All of lore.kernel.org
 help / color / mirror / Atom feed
From: Alex Williamson <alex.williamson@redhat.com>
To: Eric Auger <eric.auger@linaro.org>,
	eric.auger@st.com, will.deacon@arm.com,
	christoffer.dall@linaro.org, marc.zyngier@arm.com,
	linux-arm-kernel@lists.infradead.org,
	kvmarm@lists.cs.columbia.edu, kvm@vger.kernel.org
Cc: Bharat.Bhushan@freescale.com, pranav.sawargaonkar@gmail.com,
	p.fedin@samsung.com, suravee.suthikulpanit@amd.com,
	linux-kernel@vger.kernel.org, patches@linaro.org,
	iommu@lists.linux-foundation.org
Subject: Re: [PATCH 00/10] KVM PCIe/MSI passthrough on ARM/ARM64
Date: Thu, 28 Jan 2016 14:51:39 -0700	[thread overview]
Message-ID: <1454017899.23148.0.camel@redhat.com> (raw)
In-Reply-To: <1453813968-2024-1-git-send-email-eric.auger@linaro.org>

On Tue, 2016-01-26 at 13:12 +0000, Eric Auger wrote:
> This series addresses KVM PCIe passthrough with MSI enabled on ARM/ARM64.
> It pursues the efforts done on [1], [2], [3]. It also aims at covering the
> same need on some PowerPC platforms.
> 
> On x86 all accesses to the 1MB PA region [FEE0_0000h - FEF0_000h] are directed
> as interrupt messages: accesses to this special PA window directly target the
> APIC configuration space and not DRAM, meaning the downstream IOMMU is bypassed.
> 
> This is not the case on above mentionned platforms where MSI messages emitted
> by devices are conveyed through the IOMMU. This means an IOVA/host PA mapping
> must exist for the MSI to reach the MSI controller. Normal way to create
> IOVA bindings consists in using VFIO DMA MAP API. However in this case
> the MSI IOVA is not mapped onto guest RAM but on host physical page (the MSI
> controller frame).
> 
> Following first comments, the spirit of [2] is kept: the guest registers
> an IOVA range reserved for MSI mapping. When the VFIO-PCIe driver allocates
> its MSI vectors, it overwrites the MSI controller physical address with an IOVA,
> allocated within the window provided by the userspace. This IOVA is mapped
> onto the MSI controller frame physical page.
> 
> The series does not address yet the problematic of telling the userspace how
> much IOVA he should provision.

I'm sort of on a think-different approach today, so bear with me; how is
it that x86 can make interrupt remapping so transparent to drivers like
vfio-pci while for ARM and ppc we seem to be stuck with doing these
fixups of the physical vector ourselves, implying ugly (no offense)
paths bouncing through vfio to connect the driver and iommu backends?

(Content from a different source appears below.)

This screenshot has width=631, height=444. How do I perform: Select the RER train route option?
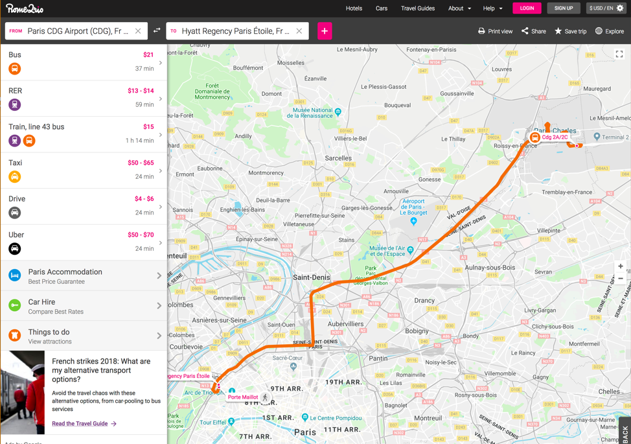pyautogui.click(x=83, y=99)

We know that x86 handles MSI vectors specially, so there is some
hardware that helps the situation.  It's not just that x86 has a fixed
range for MSI, it's how it manages that range when interrupt remapping
hardware is enabled.  A device table indexed by source-ID references a
per device table indexed by data from the MSI write itself.  So we get
much, much finer granularity, but there's still effectively an interrupt
domain per device that's being transparently managed under the covers
whenever we request an MSI vector for a device.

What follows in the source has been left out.